I ask myself a number of questions to which I cannot find answers. What, about an empowered woman, threatens a man or his family to such an extent that they would break up a relationship? What is it about a woman who earns more than the men she is involved with or has achieved more than the man even though they are of the same age could be considered as inappropriate? What part of-‘she is educated, employed and self-sustaining’ is an automatic diminisher of a man’s testosterone levels that he should feel emasculated and lesser of a man than he actually is?
Thing is, I grew up as the daughter of an empowered woman. From age five, when my elder sisters- who happen to be 11 and 12 years older than me- were teenagers, I would hear my mother say to them, “My daughters; a woman must do something in her life. You have to have a job. You must be able to take care of yourself. Never ever be dependent on another human being because when that person is no longer there, you could be driven to abject poverty.” And so from a tender age my aspiration was to be a self-sufficient, independent woman. Today I am a 28 year old college educated and employed female; earning a reasonable sum of money, living in my beautiful colourful sanctuary, driving my own car and as many would put it-with ‘almost’ everything going for me.
So would society be happier if I wasn’t who I am? Would it make a difference if I had the same level of education but have a lousy job? Would the conservative patriarchs be happier with a do’s and don’ts manual to which women religiously abide to ensure that men’s financial prowess is never challenged? Would a manual that reads like this; be their prelude to their self-created heaven on earth…
|Do not buy a bed until you get a husband, he may wonder who else besides him has slept in it.||Sleep on the floor even if it breaks your ribs and wait to buy a bed with your husband. Your marital pallet must be pure.|
|Do not buy a set of sofas until you get a husband.||Sit on the floor even if it gives you pneumonia and wait to buy a set of sofas with your husband or better still better find him with his own, that way he will be the man of the house.|
|Do not buy a car before you get married.||Be content being chauffeured by your beau, that way he knows exactly where you are each moment because he would have taken you there himself.|
|Never ever be more successful than your husband-in anything.||Stick to your lowly job, or better still quit it and become his cheerleader. He will love you for polishing his crown than have you as his queen.|
|Do not buy a television before you settle down.||Read newspapers and allow your beau to take you to the cinema once in a while so he feels important for being the force behind your discovery of who James Bond is.|
|Never have a fatter bank account than that of the man you date.||Spend your money on frivolities to ensure you are always broke.
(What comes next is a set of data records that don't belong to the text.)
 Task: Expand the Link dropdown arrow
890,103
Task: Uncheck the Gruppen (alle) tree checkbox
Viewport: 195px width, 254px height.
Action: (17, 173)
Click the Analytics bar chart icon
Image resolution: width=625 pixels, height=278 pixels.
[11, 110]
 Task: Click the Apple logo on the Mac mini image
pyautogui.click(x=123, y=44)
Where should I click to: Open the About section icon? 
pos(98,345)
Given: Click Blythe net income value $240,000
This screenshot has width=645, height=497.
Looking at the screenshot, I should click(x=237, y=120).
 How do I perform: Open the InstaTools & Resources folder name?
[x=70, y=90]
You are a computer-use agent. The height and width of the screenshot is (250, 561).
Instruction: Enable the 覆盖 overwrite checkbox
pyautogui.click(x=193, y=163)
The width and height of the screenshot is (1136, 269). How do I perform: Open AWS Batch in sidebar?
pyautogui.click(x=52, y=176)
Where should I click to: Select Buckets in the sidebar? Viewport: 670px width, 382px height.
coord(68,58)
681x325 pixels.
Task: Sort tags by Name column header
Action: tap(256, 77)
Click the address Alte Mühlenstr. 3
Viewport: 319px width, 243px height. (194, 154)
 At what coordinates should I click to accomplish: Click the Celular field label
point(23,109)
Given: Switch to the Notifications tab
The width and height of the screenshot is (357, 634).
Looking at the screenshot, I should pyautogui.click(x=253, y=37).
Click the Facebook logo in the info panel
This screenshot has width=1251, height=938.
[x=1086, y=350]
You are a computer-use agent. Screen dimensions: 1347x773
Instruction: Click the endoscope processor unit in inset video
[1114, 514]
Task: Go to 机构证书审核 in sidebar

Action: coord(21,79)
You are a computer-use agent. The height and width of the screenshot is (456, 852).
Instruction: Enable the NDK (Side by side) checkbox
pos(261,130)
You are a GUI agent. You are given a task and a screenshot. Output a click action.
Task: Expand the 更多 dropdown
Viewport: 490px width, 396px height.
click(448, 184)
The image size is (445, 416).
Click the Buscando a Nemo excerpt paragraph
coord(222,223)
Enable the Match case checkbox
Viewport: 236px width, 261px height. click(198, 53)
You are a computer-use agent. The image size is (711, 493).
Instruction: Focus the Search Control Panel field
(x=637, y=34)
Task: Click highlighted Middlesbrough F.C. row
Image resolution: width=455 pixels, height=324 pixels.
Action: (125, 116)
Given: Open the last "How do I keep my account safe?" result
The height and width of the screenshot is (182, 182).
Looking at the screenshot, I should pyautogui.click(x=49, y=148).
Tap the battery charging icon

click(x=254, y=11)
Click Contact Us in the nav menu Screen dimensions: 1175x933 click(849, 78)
If need be, become an (in)voluntary philanthropist so that you never have more than your male partner.|
Mine is a classic case of the battle for supremacy of societal perceptions, a live performance in which the stage is life, the characters are masculinities and gender and the winner is patriarchy. I have experienced-firsthand- the role that society, including other women plays in building perceptions that alienate women who challenge tendencies considered to be the norm. It is the norm for a woman to be taken of, to be dependant on a man, to live in his shadow as the Mrs of a successful Mister. Anyone who dares to be the exception faces rejection and indeed I faced rejection but I am not going to be a slave of some people’s warped sense of male-worth, neither shall I be someone else’s cheerleader. If there is ‘A’ man- let him be man enough to realise that there is depth of character in standing by a driven or successful woman, cheering her onwards and upwards and not succumbing to other people’s perception that he is living in her shadow.